Laura moves to England at the start of 1939 to visit relatives, but really she is trying to escape the confines of her suffocating and damaging family life in the States. On the boat across the Atlantic she meets two people who will affect the rest of her life in crucial ways. She finds it challenging to learn how to live amongst the privilege, manners and social preoccupations of her affluent English relatives. But this well ordered world is in the midst of being thrown into chaos as time progresses and German bombs fall over London. Despite the danger, Laura refuses to return to America and embarks on a course of love and political intrigue which radically destabilizes her future. There are certainly gripping moments as questions arise about who Laura can really trust and if her surreptitious activities will be caught out, but this is more a novel about the tension between her complicity with the social/political structures around her and her rebellion against them.

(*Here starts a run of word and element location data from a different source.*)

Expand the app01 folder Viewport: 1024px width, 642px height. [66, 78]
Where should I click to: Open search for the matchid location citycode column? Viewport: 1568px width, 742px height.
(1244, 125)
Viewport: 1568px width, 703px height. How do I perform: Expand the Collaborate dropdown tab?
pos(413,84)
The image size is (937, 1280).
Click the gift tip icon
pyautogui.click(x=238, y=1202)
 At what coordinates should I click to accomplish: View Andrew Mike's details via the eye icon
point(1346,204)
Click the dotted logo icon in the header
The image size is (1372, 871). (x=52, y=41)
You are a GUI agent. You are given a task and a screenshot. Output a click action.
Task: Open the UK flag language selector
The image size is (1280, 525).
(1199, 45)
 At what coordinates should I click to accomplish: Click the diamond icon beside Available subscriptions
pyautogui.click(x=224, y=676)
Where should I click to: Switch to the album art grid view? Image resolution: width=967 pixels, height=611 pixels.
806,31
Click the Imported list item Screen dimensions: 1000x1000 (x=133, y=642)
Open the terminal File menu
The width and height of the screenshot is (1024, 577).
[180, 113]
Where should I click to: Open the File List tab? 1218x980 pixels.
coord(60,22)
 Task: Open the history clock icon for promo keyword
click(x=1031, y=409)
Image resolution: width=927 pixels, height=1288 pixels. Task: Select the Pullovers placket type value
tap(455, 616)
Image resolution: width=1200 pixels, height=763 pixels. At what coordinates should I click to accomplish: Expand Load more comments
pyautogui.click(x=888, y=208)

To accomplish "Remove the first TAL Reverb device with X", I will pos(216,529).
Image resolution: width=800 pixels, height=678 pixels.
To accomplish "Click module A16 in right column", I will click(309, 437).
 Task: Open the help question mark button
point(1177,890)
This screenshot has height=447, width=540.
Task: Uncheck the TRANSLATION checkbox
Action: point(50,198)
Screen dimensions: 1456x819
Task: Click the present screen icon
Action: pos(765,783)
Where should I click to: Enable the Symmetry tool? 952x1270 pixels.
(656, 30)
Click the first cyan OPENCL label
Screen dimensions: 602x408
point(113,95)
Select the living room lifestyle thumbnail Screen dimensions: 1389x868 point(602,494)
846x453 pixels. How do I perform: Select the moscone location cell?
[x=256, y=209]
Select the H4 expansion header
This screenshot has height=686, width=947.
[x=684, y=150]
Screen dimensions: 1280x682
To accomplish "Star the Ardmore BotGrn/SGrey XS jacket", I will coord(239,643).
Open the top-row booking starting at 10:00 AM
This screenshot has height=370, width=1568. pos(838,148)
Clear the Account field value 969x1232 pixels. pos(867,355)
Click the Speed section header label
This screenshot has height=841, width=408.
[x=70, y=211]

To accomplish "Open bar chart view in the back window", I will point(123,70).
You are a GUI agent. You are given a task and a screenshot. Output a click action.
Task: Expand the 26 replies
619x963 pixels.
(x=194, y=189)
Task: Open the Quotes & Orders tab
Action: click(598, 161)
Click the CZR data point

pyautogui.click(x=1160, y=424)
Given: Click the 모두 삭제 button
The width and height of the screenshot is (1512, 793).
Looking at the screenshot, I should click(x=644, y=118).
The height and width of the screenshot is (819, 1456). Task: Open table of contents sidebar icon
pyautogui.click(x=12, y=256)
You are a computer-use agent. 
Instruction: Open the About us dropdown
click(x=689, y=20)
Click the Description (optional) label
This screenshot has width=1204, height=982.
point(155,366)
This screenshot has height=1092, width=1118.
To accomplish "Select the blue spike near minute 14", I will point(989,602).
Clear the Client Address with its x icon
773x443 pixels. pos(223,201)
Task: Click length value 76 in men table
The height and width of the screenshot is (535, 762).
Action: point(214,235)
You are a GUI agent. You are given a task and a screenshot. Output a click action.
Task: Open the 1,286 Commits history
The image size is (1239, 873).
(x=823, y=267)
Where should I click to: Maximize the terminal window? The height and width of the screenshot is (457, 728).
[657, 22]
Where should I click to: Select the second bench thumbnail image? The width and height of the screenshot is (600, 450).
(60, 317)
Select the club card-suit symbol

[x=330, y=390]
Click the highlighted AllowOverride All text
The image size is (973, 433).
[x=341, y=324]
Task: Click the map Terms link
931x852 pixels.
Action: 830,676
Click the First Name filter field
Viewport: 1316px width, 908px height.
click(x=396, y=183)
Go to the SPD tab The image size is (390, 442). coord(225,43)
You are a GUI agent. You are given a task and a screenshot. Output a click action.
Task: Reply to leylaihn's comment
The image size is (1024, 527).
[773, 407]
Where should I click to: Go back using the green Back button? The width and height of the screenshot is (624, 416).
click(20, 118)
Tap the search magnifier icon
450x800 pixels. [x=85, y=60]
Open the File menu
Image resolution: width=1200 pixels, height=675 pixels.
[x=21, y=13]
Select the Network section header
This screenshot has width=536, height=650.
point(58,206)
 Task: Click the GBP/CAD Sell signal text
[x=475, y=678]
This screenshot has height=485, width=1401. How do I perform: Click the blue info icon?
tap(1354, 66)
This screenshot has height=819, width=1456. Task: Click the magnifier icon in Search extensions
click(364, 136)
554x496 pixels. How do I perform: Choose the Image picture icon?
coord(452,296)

There is a clear awareness of the limitations imposed upon women in this time period. Laura is highly conscious of how she presents herself physically and acts socially as she “had been brought up into the certain knowledge that a woman’s body and voice were always potential sources of shame, that only by intense scrutiny and control could one become acceptable.” There is an attention to detail for how Laura uses her sexuality to both meld into her social milieu and manipulate people when needed. At other times there is a frustration for how little women are allowed to participate in social engagements and are seen as only decorative: “The women provided the colour between the black and white of the men’s tuxedos, but that was all they seemed to be there for; these flashes – green, scarlet, blush and blue – between the black coats.” Laura lived through a difficult abusive childhood and is aware of how little she is intellectually valued amongst men. These conflicts play into the complex reasons why she engages in acts of espionage.